■ THE TASK
Reproduce the lines below exactly, starting at the one containing "Given: Select the" and stopping at the final line.

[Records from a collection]

·····

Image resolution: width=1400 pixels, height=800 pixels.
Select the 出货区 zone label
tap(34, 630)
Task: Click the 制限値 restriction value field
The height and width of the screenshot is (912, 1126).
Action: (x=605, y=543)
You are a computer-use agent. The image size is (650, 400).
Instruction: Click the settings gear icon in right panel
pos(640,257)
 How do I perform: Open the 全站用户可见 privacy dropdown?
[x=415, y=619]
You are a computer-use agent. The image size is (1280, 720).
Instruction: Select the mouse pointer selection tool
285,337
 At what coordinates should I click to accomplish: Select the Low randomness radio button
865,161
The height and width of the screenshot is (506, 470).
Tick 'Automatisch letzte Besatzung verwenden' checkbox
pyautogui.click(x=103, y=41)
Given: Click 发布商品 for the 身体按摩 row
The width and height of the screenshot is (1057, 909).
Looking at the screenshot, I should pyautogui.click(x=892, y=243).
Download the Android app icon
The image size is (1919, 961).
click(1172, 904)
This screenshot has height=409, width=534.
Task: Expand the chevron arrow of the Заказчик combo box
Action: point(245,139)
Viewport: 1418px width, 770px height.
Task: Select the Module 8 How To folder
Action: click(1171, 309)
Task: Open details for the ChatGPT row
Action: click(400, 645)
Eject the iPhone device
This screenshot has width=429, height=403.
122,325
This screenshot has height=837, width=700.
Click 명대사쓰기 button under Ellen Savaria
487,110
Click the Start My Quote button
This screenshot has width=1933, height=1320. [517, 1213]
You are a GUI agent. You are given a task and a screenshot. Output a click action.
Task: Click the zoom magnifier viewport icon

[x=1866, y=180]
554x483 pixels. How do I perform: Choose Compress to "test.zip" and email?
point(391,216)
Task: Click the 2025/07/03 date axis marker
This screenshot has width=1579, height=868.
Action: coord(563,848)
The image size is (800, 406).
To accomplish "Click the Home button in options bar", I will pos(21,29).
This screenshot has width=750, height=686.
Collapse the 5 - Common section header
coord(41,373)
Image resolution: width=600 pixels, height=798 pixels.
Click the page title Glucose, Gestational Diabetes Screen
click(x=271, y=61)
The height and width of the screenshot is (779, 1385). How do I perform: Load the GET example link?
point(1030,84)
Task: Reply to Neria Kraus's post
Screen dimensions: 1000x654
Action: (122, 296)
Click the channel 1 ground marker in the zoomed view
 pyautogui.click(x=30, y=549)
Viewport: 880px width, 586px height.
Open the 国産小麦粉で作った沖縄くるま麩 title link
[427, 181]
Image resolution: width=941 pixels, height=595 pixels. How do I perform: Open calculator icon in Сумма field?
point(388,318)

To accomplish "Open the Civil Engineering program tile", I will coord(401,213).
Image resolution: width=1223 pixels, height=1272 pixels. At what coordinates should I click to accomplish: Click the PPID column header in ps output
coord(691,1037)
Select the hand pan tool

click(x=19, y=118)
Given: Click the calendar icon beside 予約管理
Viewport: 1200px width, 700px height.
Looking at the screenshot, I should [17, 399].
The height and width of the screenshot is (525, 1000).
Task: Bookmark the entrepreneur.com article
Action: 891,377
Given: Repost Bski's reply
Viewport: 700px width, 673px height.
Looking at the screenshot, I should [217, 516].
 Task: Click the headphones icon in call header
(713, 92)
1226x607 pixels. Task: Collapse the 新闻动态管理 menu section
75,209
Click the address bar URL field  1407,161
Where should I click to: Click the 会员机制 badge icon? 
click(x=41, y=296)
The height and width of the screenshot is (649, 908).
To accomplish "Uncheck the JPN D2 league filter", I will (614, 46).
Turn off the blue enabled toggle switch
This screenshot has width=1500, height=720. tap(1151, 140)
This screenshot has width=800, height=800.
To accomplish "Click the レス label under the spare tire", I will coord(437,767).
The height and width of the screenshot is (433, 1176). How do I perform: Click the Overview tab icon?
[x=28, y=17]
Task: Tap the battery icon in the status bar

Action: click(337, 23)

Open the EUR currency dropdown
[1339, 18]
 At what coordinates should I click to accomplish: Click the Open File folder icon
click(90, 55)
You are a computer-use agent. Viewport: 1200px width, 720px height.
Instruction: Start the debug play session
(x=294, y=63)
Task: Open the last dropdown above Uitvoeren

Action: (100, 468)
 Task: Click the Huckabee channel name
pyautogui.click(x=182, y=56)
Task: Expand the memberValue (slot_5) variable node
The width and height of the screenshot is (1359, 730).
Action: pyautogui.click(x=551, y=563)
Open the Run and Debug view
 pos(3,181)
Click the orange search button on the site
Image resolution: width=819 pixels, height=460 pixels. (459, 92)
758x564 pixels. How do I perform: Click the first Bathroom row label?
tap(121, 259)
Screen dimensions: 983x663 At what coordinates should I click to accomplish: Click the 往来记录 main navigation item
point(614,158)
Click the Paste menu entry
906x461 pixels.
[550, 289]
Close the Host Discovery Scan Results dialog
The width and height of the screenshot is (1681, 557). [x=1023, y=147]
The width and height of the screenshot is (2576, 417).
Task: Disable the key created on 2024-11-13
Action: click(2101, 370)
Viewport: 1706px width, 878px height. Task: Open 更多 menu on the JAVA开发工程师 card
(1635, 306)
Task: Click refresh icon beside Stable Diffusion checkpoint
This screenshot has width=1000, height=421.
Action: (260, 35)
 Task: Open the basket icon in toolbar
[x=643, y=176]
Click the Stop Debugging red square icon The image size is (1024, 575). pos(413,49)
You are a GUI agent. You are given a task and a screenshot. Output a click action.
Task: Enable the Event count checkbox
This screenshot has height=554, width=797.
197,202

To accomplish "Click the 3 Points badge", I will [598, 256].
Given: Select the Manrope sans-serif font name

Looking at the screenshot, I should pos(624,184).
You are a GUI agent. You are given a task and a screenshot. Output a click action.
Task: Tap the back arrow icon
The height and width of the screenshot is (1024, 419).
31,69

·····

■ FINISHED EXERCISE
Given: Select the Manrope sans-serif font name

Looking at the screenshot, I should pos(624,184).
You are a GUI agent. You are given a task and a screenshot. Output a click action.
Task: Tap the back arrow icon
The height and width of the screenshot is (1024, 419).
31,69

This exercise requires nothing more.